Fell free to use your country or your favorite team flags here as this step is completely dependent on the occasion that you want to celebrate.

For birthday parties you can make some numbered flags or just simply be creative use your imagination. Feel free to show me your creations in the comments.

Step 4: Prepare and Attach the Trigger Button

The servos movement triggering is controlled via a push button that I wired with a longer cable. This way, the button can be routed through clothes to have it in your arm or place it anywhere you want.

On the end that attaches to the Arduino, I've directly soldered a 1KOhm resistor that is attached to ground as a pull-down resistor to prevent any floating voltage.

The servos are controlled through pins 9 and 11 and are powered from the 5V output on the Arduino while the input button is attached between pin 7 and the 3.3V output on the Arduino. This is enough for it to recognize it as a HIGH and trigger the code.

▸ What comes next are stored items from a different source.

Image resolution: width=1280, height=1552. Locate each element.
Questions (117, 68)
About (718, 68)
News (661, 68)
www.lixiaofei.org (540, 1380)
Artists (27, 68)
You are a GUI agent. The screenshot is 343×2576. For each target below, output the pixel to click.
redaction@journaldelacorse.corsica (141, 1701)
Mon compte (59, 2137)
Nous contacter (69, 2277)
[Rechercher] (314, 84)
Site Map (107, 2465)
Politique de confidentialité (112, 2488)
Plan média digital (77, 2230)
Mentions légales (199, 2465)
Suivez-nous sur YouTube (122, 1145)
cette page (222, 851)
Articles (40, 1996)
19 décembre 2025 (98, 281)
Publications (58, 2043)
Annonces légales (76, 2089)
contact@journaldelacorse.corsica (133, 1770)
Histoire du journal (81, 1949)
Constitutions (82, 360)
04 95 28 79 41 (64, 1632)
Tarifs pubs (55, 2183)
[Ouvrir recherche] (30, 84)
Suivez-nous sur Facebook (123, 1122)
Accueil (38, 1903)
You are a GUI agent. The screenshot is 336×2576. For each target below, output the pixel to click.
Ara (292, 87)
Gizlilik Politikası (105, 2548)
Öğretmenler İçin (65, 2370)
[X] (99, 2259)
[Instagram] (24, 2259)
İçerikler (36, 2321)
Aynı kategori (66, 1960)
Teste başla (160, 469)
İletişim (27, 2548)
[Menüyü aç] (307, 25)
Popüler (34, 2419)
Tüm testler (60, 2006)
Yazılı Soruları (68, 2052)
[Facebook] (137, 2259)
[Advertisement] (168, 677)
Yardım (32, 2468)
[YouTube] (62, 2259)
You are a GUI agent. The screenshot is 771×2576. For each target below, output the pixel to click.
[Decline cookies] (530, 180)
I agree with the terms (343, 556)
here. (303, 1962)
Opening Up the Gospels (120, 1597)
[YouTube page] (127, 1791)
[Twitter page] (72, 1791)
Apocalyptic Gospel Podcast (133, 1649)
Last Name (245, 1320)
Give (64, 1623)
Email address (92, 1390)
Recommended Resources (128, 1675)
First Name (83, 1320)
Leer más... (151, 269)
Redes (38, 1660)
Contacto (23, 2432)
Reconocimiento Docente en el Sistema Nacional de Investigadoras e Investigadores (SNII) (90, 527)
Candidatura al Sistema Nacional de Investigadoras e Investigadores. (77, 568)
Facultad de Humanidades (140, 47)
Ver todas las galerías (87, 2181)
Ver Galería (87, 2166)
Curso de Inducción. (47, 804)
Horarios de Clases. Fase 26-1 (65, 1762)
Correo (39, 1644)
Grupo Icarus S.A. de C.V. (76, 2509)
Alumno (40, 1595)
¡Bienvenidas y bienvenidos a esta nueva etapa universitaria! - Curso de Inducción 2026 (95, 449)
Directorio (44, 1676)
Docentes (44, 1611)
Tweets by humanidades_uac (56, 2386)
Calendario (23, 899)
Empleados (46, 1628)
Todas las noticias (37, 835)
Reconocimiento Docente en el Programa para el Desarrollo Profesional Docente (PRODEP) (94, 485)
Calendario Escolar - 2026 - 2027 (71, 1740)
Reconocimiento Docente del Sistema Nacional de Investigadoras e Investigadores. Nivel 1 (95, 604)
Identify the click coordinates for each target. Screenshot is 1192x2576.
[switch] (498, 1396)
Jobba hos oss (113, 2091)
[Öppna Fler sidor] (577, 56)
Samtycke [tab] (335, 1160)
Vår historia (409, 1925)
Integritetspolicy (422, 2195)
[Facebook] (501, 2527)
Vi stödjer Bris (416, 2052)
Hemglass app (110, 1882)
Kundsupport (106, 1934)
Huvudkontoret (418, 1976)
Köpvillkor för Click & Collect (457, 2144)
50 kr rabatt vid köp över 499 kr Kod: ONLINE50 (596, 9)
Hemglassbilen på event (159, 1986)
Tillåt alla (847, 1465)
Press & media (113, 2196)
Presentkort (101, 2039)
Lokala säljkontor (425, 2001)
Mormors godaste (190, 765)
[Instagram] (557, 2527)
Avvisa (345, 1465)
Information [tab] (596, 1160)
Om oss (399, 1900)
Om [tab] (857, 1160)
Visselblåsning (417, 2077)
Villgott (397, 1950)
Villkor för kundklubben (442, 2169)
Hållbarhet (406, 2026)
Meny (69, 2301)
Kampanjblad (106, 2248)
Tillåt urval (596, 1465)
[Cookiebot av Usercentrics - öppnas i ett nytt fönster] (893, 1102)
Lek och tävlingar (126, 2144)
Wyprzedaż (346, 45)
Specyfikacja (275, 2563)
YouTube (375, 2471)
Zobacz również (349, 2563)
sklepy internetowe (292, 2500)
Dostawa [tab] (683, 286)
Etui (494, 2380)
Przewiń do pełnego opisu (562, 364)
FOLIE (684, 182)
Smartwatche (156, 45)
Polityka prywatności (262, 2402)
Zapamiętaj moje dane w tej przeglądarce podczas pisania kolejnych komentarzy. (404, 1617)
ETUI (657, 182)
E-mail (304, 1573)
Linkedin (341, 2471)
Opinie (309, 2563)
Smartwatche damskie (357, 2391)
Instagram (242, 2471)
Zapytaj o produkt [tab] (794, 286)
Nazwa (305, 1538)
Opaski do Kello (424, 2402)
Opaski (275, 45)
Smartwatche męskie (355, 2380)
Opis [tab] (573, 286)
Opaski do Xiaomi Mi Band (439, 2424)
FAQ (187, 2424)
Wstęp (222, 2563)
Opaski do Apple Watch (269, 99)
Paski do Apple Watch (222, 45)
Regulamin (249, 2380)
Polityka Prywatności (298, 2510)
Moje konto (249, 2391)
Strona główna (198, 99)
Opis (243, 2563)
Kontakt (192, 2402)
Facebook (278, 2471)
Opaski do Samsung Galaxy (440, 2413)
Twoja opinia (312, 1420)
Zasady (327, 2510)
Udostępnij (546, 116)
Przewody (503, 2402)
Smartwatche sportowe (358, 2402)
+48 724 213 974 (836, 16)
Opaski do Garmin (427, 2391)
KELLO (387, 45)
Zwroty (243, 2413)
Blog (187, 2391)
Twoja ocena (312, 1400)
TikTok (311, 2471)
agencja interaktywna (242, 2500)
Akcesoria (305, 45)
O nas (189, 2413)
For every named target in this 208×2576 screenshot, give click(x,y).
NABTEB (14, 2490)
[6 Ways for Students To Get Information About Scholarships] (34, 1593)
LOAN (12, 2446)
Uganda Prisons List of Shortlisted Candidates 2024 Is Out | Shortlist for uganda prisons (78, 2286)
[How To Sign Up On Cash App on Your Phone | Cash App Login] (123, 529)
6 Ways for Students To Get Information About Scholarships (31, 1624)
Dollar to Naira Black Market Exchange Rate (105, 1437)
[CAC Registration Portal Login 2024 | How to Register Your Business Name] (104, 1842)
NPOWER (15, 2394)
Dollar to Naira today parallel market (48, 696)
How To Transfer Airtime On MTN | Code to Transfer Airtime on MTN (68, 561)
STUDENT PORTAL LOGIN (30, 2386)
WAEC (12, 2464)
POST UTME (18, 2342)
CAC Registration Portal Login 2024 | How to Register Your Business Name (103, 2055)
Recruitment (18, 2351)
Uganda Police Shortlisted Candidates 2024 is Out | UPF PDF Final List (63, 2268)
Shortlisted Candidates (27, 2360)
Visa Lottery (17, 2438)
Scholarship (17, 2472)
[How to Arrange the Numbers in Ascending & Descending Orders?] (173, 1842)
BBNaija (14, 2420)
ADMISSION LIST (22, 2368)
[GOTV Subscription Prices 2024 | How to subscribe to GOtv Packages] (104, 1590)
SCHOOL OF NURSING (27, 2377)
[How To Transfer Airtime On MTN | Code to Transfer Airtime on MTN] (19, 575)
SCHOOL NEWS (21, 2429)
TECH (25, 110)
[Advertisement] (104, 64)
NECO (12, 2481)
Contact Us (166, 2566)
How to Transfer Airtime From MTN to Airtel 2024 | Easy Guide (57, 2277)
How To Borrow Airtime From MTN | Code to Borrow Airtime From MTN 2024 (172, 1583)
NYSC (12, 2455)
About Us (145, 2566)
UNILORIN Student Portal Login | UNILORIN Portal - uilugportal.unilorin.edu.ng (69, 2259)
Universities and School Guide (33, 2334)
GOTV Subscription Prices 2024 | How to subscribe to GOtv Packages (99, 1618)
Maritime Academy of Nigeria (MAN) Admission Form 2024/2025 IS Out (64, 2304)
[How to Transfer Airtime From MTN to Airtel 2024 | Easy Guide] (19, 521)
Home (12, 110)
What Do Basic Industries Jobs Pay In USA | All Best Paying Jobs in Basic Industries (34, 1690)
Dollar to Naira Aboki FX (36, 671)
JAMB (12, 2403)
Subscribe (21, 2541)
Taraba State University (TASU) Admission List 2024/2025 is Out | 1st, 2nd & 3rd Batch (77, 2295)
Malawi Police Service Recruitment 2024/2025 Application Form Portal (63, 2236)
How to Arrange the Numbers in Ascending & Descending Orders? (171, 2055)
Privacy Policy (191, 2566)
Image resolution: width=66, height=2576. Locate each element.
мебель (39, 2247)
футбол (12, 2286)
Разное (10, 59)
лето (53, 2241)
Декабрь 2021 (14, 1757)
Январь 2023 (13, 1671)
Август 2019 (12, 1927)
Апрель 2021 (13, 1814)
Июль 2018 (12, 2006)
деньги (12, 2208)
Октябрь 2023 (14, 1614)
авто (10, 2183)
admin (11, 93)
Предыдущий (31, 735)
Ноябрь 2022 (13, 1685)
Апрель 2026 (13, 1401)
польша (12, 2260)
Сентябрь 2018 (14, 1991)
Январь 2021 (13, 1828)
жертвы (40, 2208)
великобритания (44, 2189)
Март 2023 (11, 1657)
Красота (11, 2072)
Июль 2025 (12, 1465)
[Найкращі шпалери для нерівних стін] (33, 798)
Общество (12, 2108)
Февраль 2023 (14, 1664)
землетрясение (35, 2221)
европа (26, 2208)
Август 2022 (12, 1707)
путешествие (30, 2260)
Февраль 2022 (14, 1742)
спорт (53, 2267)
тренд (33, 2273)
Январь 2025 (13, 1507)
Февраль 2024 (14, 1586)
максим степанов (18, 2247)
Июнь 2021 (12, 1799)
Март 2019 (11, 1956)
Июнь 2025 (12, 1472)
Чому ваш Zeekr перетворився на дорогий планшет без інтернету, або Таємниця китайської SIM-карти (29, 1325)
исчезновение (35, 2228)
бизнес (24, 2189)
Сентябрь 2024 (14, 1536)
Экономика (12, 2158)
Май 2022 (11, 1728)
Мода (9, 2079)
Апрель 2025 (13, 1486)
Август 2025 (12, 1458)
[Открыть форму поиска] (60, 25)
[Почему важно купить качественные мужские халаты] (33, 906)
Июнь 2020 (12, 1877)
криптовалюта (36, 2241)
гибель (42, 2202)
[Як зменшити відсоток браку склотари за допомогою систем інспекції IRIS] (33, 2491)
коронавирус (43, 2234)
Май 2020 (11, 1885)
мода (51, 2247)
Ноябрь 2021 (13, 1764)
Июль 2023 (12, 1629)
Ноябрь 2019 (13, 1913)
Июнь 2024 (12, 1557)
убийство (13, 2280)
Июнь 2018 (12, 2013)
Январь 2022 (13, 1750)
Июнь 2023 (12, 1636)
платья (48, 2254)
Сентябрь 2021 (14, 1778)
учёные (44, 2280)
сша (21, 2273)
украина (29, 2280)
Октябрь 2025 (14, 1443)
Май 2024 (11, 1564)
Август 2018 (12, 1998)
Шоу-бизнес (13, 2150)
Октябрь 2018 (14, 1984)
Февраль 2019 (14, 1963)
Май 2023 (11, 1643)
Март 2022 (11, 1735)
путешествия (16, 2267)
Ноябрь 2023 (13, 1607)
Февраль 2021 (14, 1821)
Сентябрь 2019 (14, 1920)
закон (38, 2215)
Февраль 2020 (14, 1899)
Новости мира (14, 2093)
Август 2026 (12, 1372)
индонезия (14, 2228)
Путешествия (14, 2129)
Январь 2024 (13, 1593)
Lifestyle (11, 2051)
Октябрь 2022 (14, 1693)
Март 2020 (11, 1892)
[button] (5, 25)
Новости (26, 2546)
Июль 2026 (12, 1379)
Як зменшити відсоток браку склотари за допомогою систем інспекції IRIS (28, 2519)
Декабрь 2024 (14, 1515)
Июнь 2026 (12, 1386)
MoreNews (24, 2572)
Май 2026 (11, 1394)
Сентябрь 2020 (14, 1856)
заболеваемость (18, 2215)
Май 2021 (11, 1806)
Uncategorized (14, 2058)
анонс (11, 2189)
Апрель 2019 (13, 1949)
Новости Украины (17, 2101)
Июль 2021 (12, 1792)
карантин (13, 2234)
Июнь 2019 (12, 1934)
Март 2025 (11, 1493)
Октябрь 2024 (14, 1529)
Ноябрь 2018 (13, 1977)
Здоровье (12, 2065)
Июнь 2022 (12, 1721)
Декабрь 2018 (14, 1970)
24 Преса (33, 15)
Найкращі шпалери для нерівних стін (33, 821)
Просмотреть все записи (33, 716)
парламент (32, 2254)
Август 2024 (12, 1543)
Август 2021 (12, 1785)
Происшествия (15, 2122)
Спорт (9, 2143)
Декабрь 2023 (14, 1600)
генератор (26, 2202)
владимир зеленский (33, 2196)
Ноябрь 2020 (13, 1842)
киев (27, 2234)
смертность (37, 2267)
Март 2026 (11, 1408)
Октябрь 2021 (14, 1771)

Step 5: Program the Movements

You can find the code for the hat as I used it on the Github repo:

There are three animations: swing, reverse swing, and random. When the button is pressed, one is chosen at random and executed. Once the animation stops, the servos are reset to their middle position and get ready for their next move.

Feel free to use this code or modify it any way you want.

Step 6: Assemble the Hat

Once everything was prepared, I used a bit of hot glue to stick everything to an old hat that I had laying around.

The Arduino is stick to the back so it is generally out of sight while the servos are glued to the top of the shade in the front.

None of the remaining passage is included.